Mentre il paese cerca di riprendersi dalla terza ondata, si teme che questa ultima battuta d’arresto per la salute pubblica possa indebolire ulteriormente l’entusiasmo nell’avviare una famiglia:

Molti infatti sono gli aspiranti genitori  preoccupati per le sbiadite prospettive economiche dell’Italia. 

Questo sentimento si traduce in numeri che non lasciano adito a molte interpretazioni.  Le nascite sono diminuite del 10% a dicembre 2020, rispetto a dicembre 2019.

Inoltre le morti del 2020 superavano le nascite di 340.000 unità, portando ad una diminuzione della popolazione pari a 384.000 persone. 

È come perdere in un anno l’equivalente della popolazione di Firenze. 

Nel borgo di Fascia in Liguria, ufficialmente il borgo più antico d’Italia per età media, a marzo è nato un bambino. È stata la prima nascita in 23 anni.  

I demografi attribuiscono questa tendenza in parte al fatto che l’Italia è stata particolarmente colpita dalla prima ondata di pandemia rispetto ad altri paesi europei. Ma notano anche che il calo della natalità in Italia ha un retroscena più lungo e complesso. 

Francesco Billari, professore di demografia all’Università Bocconi e presidente dell’Associazione italiana per gli studi sulla popolazione, ha indicato una tendenza generale nel mondo sviluppato: man mano che i paesi diventano più ricchi, il numero medio di bambini in ciascuna famiglia diminuisce. 

Ma una volta che un paese raggiunge un certo livello di prosperità, questa tendenza può invertirsi. Basti vedere l’esempio della Svezia e della Danimarca,.

Un forte investimento, negli anni, del governo in reti di sicurezza sociale e servizi per la prima infanzia, ha reso meno impegnativa la creazione di una famiglia.

Anche la cultura è importante. In Italia e in un certo numero di altre società mediterranee, il ruolo centrale svolto dalla famiglia ha portato i governi ad adottare un approccio più diretto al welfare e consentire alle famiglie di colmare le lacune. 

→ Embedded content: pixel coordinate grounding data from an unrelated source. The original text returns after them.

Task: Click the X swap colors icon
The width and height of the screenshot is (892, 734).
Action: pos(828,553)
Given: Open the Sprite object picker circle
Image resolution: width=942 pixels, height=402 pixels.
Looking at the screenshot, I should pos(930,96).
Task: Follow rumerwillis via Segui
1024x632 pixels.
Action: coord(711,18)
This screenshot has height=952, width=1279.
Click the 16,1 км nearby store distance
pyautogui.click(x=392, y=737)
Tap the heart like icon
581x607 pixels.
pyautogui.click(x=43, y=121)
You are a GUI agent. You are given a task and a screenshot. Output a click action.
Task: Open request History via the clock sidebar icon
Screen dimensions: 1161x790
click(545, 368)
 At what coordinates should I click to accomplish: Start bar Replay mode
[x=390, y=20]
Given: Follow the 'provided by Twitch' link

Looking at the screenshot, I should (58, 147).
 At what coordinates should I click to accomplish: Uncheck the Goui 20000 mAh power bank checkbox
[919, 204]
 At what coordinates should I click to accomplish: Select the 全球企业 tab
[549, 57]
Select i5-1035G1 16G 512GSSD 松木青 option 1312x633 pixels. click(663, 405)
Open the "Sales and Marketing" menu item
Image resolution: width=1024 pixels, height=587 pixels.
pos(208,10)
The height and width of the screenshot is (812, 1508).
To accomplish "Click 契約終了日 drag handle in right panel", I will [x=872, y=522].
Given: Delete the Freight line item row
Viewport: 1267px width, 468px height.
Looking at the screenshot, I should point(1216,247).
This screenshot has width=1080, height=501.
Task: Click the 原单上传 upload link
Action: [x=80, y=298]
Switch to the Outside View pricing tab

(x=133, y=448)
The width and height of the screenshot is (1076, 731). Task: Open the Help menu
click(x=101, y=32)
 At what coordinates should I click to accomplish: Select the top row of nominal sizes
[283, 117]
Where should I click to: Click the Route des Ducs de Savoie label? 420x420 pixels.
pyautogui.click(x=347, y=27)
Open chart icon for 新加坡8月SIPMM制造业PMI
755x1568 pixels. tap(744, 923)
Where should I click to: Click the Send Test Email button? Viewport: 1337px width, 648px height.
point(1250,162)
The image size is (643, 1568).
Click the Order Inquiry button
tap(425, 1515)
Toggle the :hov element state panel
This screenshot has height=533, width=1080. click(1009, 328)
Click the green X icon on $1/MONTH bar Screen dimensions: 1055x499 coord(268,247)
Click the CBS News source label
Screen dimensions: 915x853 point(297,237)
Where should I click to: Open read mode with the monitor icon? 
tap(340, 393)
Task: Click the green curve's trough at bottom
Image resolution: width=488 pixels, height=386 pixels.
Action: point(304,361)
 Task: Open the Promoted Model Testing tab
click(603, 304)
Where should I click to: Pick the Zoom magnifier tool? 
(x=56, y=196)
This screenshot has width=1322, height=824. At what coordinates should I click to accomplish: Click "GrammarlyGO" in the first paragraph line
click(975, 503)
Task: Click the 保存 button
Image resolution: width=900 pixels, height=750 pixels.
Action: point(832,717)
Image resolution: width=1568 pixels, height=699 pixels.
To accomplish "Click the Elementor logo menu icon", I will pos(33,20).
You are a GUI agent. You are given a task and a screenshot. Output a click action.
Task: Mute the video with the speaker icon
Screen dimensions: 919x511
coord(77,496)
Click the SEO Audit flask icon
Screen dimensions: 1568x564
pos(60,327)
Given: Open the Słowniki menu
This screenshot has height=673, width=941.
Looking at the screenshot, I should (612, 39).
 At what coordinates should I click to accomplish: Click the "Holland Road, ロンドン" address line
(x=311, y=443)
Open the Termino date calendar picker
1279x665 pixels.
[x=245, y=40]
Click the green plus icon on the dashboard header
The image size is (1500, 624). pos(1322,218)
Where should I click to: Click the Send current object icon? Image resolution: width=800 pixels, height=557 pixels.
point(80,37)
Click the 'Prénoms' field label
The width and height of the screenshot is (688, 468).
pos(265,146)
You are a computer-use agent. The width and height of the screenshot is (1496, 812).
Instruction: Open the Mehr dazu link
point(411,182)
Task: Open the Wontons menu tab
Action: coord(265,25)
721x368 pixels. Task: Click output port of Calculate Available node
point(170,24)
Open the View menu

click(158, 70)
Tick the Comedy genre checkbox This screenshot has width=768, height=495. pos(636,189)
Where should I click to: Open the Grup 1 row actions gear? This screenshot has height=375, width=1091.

Ciò significava una relativa mancanza di sostegno finanziario da parte dello Stato per i giovani rispetto al Nord Europa, dove i governi sono intervenuti per aiutare concretamente i genitori durante la crescita dei loro figli. 

Inoltre, secondo gli esperti, il lento approccio dell’Italia all’uguaglianza di genere e la scarsa partecipazione femminile alla forza lavoro sta contribuendo alla sfida demografica in atto. Solo il 53% delle donne italiane adulte lavora, rispetto alla media UE del 67%.